While writing just like you speak is one way to see if your sense of humor works for online audiences, honesty can stir up laughs from out of no where too. “A lot of people think funny things in their head all the time, but they just don’t say anything. That’s one of the main reasons I love Twitter. Everyone’s a comedian, or comic rather, on Twitter because — you have how many characters? 140? — to say whatever is on your mind,” Roberts says. “People generally tend to speak their honest opinion — they regret it later, of course! — but they say whatever. I think that’s what a lot of people who are considered to be funny___ that’s what we do.” If that doesn’t work, try being a “more sarcastic version” of yourself online, she suggests.
| “The [blog] format lends itself to ridiculousness, and if you try too hard to be funny on top of that, people will get turned off.” |
Blogger Amy Corbett Storch, who chronicles the humorous highs and lows of juggling parenting and life in general at Amalah.com, has similar advice. “Think about the last time you told a story to your friends at a bar or dinner party and got a laugh.

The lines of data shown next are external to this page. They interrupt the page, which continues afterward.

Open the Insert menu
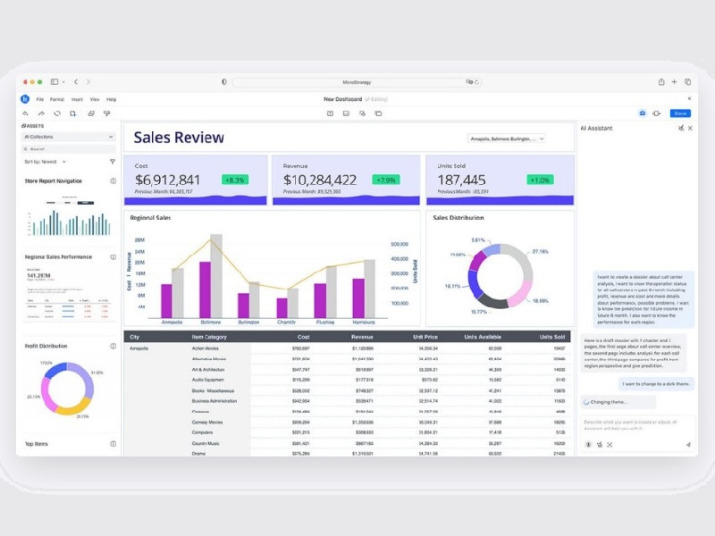Screen dimensions: 715x536 (77, 99)
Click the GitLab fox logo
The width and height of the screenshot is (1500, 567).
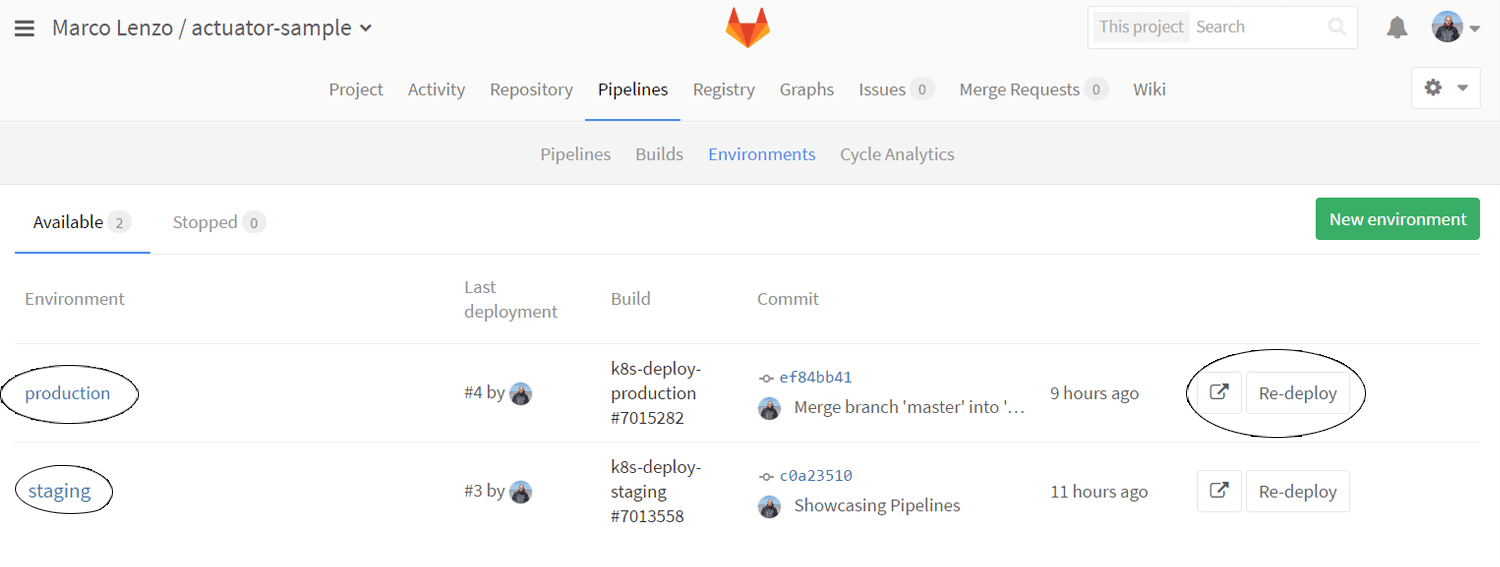click(x=747, y=28)
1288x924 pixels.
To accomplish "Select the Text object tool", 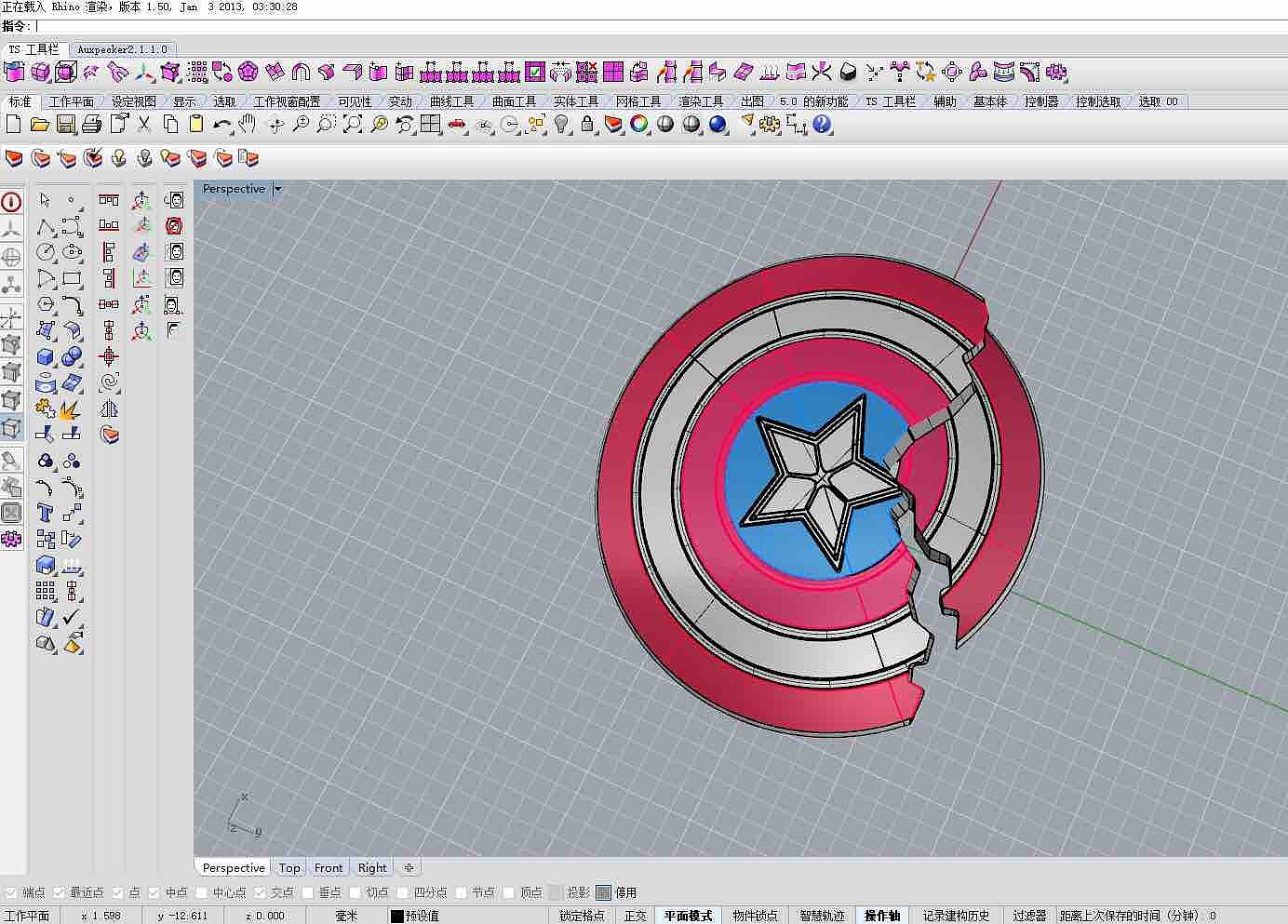I will 45,513.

Now try writing that story down and see if the humor translates. Sometimes it’s just a ‘write like you talk’ thing; sometimes you might need to punch it up with photos or illustrations or mess with the structure a little bit,” Storch says.
Dan Abramson, a writer with FunnyOrDie.com, actor Will Ferrell’s and writer/director Adam McKay’s comedy video website, has another take on how to inject humor into your blog. “Blogs are inherently funny. Just the word can make someone laugh. It’s hard to take someone seriously if they’re talking about their blog. Especially if they have vlogs, too. So with that in mind, just own it. Acknowledge that the world of blogging is just funny in and of itself. I think if you have fun with it, other people will too. The format lends itself to ridiculousness, and if you try too hard to be funny on top of that, people will get turned off,” Abramson says.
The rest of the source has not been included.